Find a research project that is using
LLVM or some other program analysis and/or transformation tool
and do the following:
- Demonstrate usage of the tool to the rest of the class in 10 minutes
and provide an approximately 2-page tutorial that enables the other
students in the class to duplicate your demonstration.
- Find 10 or more papers related to the project and describe the research
problem these papers are all trying to solve.
- Describe the space of solutions presented in the papers.
- Evaluate the analysis and/or transformation on a benchmark we have used
in class or some other relevant benchmark. Quantitatively,
how well does the tool solve
the problem it sets out to solve? What are some limitations?
- Indicate parts of the problem that remain to be solved and
possible future research.
- Present your findings to the rest of the class.
Here are some possible projects to consider:
Deliverables
For each deliverable, you need to submit an electronic copy via RamCT.
Project Proposal
The project proposal should be on the order of a page or two describing
the research project tool you want to focus on,
what aspects of the tool you will demonstrate to the class
in a tutorial fashion,
what problem that research project is solving,
how you will evaluate the research project tool in terms of metrics
and benchmarks you will use,
and identify with full citations at least 3 of the 10 or more papers that will
be the basis of the project report due at the end of the semester.
You can format the project proposal and the project report as you wish,
however the easiest approach is to use latex.
(See the assignments page for the latex
template the shows how to use latex.).
In-Class Project Demo
You will be demonstrating the research tool you are studying in class.
You will have 10 minutes for your demo, therefore it should only
involve showing a small input file (~10 lines),
demonstrating the mechanism the tool uses to analyze or transform the input
(command line or GUI),
and showing the output. If time allows you can show a graph of performance
improvements or other summary data for some of your larger benchmarks.
A tutorial (max 2 pages) should be provided with the demonstration so
that we can try out the tool as well. The best way to provide this
information is through a webpage so that it is easy to link to resources
we might need to try the tool. We will be sharing these tutorials on the web.
Project Paper
The final report should be in the form of a 6-10 page conference paper
(e.g., you could use the IEEE double-column latex format).
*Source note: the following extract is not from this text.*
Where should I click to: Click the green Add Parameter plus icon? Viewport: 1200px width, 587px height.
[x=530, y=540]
As with a conference paper, the final report should
- describe and motivate the research problem that the tool you
are studying seeks to solve,
- describe the space of solutions presented in at least 8-10 related research papers,
- evaluate the analysis and/or transformation on a benchmark
we have used in class or some other relevant benchmark,
- and indicate parts of the problem that remain to be solved and
possible future research.
Project Presentation
During the finals time slot (Wednesday December 17th 4:10-6:10pm), each student
will give a 15 minute presentation about their project. If there are more
than 6 students in the course we will set up more time slots.
You will be limited to 3 slides for your presentation.
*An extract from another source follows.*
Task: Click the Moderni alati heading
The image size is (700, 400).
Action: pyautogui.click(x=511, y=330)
(UPDATE: Due to the number of students, each student has 20 minutes
for their talk and they can have up to 4 slides. The title slide doesn't count.)
The slide limit and time limit is strict.
You will be graded on your presentation
skills and the content in your slides,
therefore you should practice this talk ahead of time.
In class we will be discussing strategies for focusing on the
most critical points of a project when presenting it.